INSTRUÇÃO ESCRITA 1: Traduza para o inglês esta frase do texto sobre a denúncia de Imane Khelif: "Khelif conquistou o ouro olímpico na própria sexta-feira, vencendo a final da categoria peso meio-médio (até 66 kg), mas sua maior luta foi fora dos ringues."
INSTRUÇÃO ESCRITA 2: Por favor, transcreva do texto sobre a denúncia de Imane Khelif o trecho entre "Mancha nos Jogos" e "fora dos ringues.", inclusive.

A campeã olímpica argelina de boxe, Imane Khelif, protocolou uma denúncia por assédio virtual na Justiça francesa, após ser alvo de ataques motivados por declarações de que seria homem. O anúncio foi feito por seu advogado, Nabil Boudi, em comunicado.
A ação foi apresentada na sexta-feira (9/8) na área de combate ao ódio na internet da promotoria de Paris. “A boxeadora Imane Khelif, que acaba de ganhar a medalha de ouro nos Jogos Olímpicos de Paris 2024, decidiu travar um novo combate: o da justiça, dignidade e honra”, escreveu Boudi.
Mancha nos Jogos Olímpicos
Para o advogado, “o assédio sofrido pela campeã de boxe ficará como a maior mancha destes Jogos Olímpicos”. Ele afirmou ainda que a investigação penal deverá identificar quem esteve por trás desta campanha misógina, racista e sexista, além de focar naqueles que alimentaram o linchamento digital.
Ouro no pescoço
Khelif conquistou o ouro olímpico na própria sexta-feira, vencendo a final da categoria peso meio-médio (até 66 kg), mas sua maior luta foi fora dos ringues.

REGISTROS:
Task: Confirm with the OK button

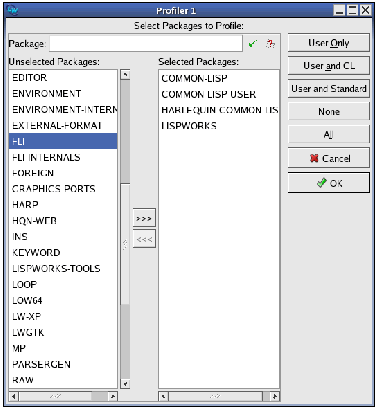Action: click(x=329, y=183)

...

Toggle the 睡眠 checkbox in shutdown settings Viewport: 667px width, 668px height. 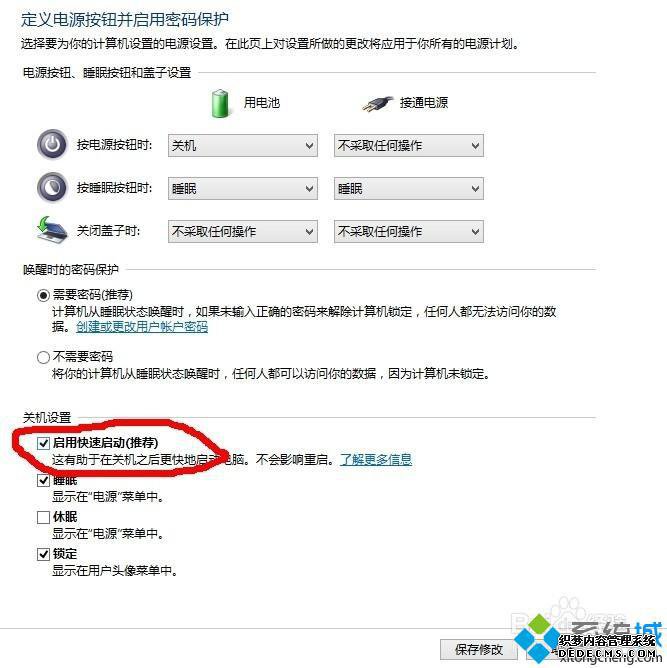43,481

RESULTADO FINAL 1: Khelif won Olympic gold that same Friday, taking the final in the welterweight category (up to 66 kg), but her biggest fight was outside the ring.

RESULTADO FINAL 2:
Mancha nos Jogos Olímpicos
Para o advogado, “o assédio sofrido pela campeã de boxe ficará como a maior mancha destes Jogos Olímpicos”. Ele afirmou ainda que a investigação penal deverá identificar quem esteve por trás desta campanha misógina, racista e sexista, além de focar naqueles que alimentaram o linchamento digital.
Ouro no pescoço
Khelif conquistou o ouro olímpico na própria sexta-feira, vencendo a final da categoria peso meio-médio (até 66 kg), mas sua maior luta foi fora dos ringues.